Resting up and grubbing on leftover vegan eats, Paige and I recharged our wandering bodies and walked through a hospital campus, down a treacherous amount of stairs across a yellow bridge. The sun was setting, which is inherently normal yet so very romantic, so I picked a flower and handed it to her brusquely because we are rough and tumbled from years of silliness & squabbling yet gentle on the inside from years of holding one another sleeping dreaming and waking. She picked it apart and threw it into the Allegheny River. “He loves me… He loves me not… He loves me… He loves me not… He loves me…”

Strange dreams. I was at my house receiving criticism from a group of women. The scene quickly changed to an open-air, wrap around porch on the second floor of a building. It reminded me of a yacht club. There were a couple tables with bones laid out on them. All kinds of bones I had found on my hikes and adventures. A couple of the guys present wanted to get their hands on the bones. For one reason or another, I offered them to take whichever ones they wanted. When all was said and done, and they picked the ones they wanted, there were only two bones that I wanted to keep for myself. In exchange, they gave me specialty drinks free of cost. The bar was on the inside. There were two women hitting on me, one right after the other. The one woman, who was blonde, her shirt kept disappearing and reappearing exposing her breasts. She didn’t seem to mind. Neither did I. I could feel the wetness between her legs even though I hadn’t actually touched her. It was the way she called me over to her; the look in her eye, flaunting her lips. The other woman, who was light-skinned, seemed just as ready to go. She asked me about Tinder and said we needed to connect. Her sisters sat nearby watching, laughing, and commenting. Although I was turned on by these women, I had little to no interest in going home with either one. It occurred to me we could run off to a back room, but the thought was fleeting. While I sat, three children ran over to me. Our interaction was sweet and playful. It was a nice break from the advancing looks of the women, to dive into the mindset of a child and explore the innocence of the world.

I woke up this morning early. Before sunrise. I stretched and breathed deeply. It surprised me how quickly I moved. My body vibrating at such an intricate pace. I really wanted to slow down and simplify. Appreciate the slow sipping of breath. So I sat. Muscles opening. Relaxing around the structure of skeleton supporting my insides. Thoughts drifting, disappearing. The chirping of crickets still talking, fading quietly into the chirping of birds. Little cycles of nature matching our circadian rhythm.

I walked outside, into the rising sun. Pale blues and lavenders strewn across the sky. A calm, golden yellow pervading the trees. All I could think, the entirety of my mind silent beyond, “Wow.” There is no other time like dawn. The purity and peace of the day. People drowsy, still waking. Maybe dressing and forgetting the worth of a dream. It takes a small effort to recollect reality. We take it for granted though, don’t we? The continuity of consciousness, the ability to remember who we were, what we did just yesterday. But what if we didn’t? What if we forgot it all? Would you wake up and continue to be the you you are today?

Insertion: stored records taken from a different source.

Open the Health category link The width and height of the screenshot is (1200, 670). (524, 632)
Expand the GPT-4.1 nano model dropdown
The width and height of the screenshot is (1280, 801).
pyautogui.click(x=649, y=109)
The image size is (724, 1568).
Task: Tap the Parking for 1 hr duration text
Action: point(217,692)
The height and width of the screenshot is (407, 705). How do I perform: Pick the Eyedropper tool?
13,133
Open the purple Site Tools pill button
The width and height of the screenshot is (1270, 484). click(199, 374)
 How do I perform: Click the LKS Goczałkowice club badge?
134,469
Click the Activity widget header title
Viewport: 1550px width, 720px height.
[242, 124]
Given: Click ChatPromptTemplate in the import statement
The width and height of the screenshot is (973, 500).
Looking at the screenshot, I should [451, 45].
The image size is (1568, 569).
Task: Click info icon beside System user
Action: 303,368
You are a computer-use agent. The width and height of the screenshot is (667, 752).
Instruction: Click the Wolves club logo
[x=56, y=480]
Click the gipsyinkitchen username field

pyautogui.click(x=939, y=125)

Ocean waves crashing down. The roar of water loud as the media pummeling news & discontent. Like fireworks booming in my sleep. Dreams, a momentary escape. The ocean sprays a mist and a sense of peace pervades the beach. I dive right in. The sea foam gentle washes me up. How incredibly infinite and small. Thought after thought. A grain of sand, a smooth stone. Erosion. To stand in the ocean. Resistance. Radical at the root. Does freedom really exist in a country all tangled up in a prison complex? Are we numb to the violence? Reform comes with compassion, an ear who listens, yet we’re arguing over flags & guns, rebel this, civil that, waving politics left and right, shooting off reactions without thinking first. The issues obscure our need for family, connection, community. Transcendence beyond red and blue, black and white. As salient as salt to the sea. To be woven through with understanding. The ear who listens. Why remain silent? There are too many injustices to decry, too many wonders to exclaim.